-------- Information --------
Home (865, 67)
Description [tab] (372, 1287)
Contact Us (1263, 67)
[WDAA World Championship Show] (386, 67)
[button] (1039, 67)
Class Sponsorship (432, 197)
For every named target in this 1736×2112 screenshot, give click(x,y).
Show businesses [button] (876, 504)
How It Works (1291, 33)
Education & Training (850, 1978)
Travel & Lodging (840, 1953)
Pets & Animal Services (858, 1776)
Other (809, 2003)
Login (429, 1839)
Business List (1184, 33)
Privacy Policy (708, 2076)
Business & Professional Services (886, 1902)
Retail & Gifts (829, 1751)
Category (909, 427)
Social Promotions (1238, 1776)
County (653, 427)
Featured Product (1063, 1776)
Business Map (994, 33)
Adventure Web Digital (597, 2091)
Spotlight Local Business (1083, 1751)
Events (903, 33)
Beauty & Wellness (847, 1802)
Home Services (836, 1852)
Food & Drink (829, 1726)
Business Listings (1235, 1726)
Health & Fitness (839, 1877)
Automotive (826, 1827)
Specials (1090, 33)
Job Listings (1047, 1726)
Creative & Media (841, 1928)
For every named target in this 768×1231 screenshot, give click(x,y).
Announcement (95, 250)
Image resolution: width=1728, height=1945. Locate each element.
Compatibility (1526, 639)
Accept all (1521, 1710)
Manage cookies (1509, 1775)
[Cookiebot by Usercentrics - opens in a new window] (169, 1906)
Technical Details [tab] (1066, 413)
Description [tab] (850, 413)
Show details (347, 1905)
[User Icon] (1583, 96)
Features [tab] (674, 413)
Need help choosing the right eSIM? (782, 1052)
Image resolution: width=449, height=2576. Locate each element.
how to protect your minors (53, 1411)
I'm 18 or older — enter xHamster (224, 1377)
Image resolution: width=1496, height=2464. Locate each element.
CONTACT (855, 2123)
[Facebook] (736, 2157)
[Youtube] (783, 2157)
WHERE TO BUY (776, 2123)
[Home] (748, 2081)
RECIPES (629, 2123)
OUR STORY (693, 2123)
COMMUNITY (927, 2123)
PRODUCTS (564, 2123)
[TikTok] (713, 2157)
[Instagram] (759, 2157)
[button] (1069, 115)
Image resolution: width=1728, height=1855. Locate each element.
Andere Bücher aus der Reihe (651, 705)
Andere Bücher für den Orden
--------
**Problem to solve:** Reproduce the records exactly as they appear.

**Task answer:**
Home (865, 67)
Description [tab] (372, 1287)
Contact Us (1263, 67)
[WDAA World Championship Show] (386, 67)
[button] (1039, 67)
Class Sponsorship (432, 197)
For every named target in this 1736×2112 screenshot, give click(x,y).
Show businesses [button] (876, 504)
How It Works (1291, 33)
Education & Training (850, 1978)
Travel & Lodging (840, 1953)
Pets & Animal Services (858, 1776)
Other (809, 2003)
Login (429, 1839)
Business List (1184, 33)
Privacy Policy (708, 2076)
Business & Professional Services (886, 1902)
Retail & Gifts (829, 1751)
Category (909, 427)
Social Promotions (1238, 1776)
County (653, 427)
Featured Product (1063, 1776)
Business Map (994, 33)
Adventure Web Digital (597, 2091)
Spotlight Local Business (1083, 1751)
Events (903, 33)
Beauty & Wellness (847, 1802)
Home Services (836, 1852)
Food & Drink (829, 1726)
Business Listings (1235, 1726)
Health & Fitness (839, 1877)
Automotive (826, 1827)
Specials (1090, 33)
Job Listings (1047, 1726)
Creative & Media (841, 1928)
For every named target in this 768×1231 screenshot, give click(x,y).
Announcement (95, 250)
Image resolution: width=1728, height=1945. Locate each element.
Compatibility (1526, 639)
Accept all (1521, 1710)
Manage cookies (1509, 1775)
[Cookiebot by Usercentrics - opens in a new window] (169, 1906)
Technical Details [tab] (1066, 413)
Description [tab] (850, 413)
Show details (347, 1905)
[User Icon] (1583, 96)
Features [tab] (674, 413)
Need help choosing the right eSIM? (782, 1052)
Image resolution: width=449, height=2576. Locate each element.
how to protect your minors (53, 1411)
I'm 18 or older — enter xHamster (224, 1377)
Image resolution: width=1496, height=2464. Locate each element.
CONTACT (855, 2123)
[Facebook] (736, 2157)
[Youtube] (783, 2157)
WHERE TO BUY (776, 2123)
[Home] (748, 2081)
RECIPES (629, 2123)
OUR STORY (693, 2123)
COMMUNITY (927, 2123)
PRODUCTS (564, 2123)
[TikTok] (713, 2157)
[Instagram] (759, 2157)
[button] (1069, 115)
Image resolution: width=1728, height=1855. Locate each element.
Andere Bücher aus der Reihe (651, 705)
Andere Bücher für den Orden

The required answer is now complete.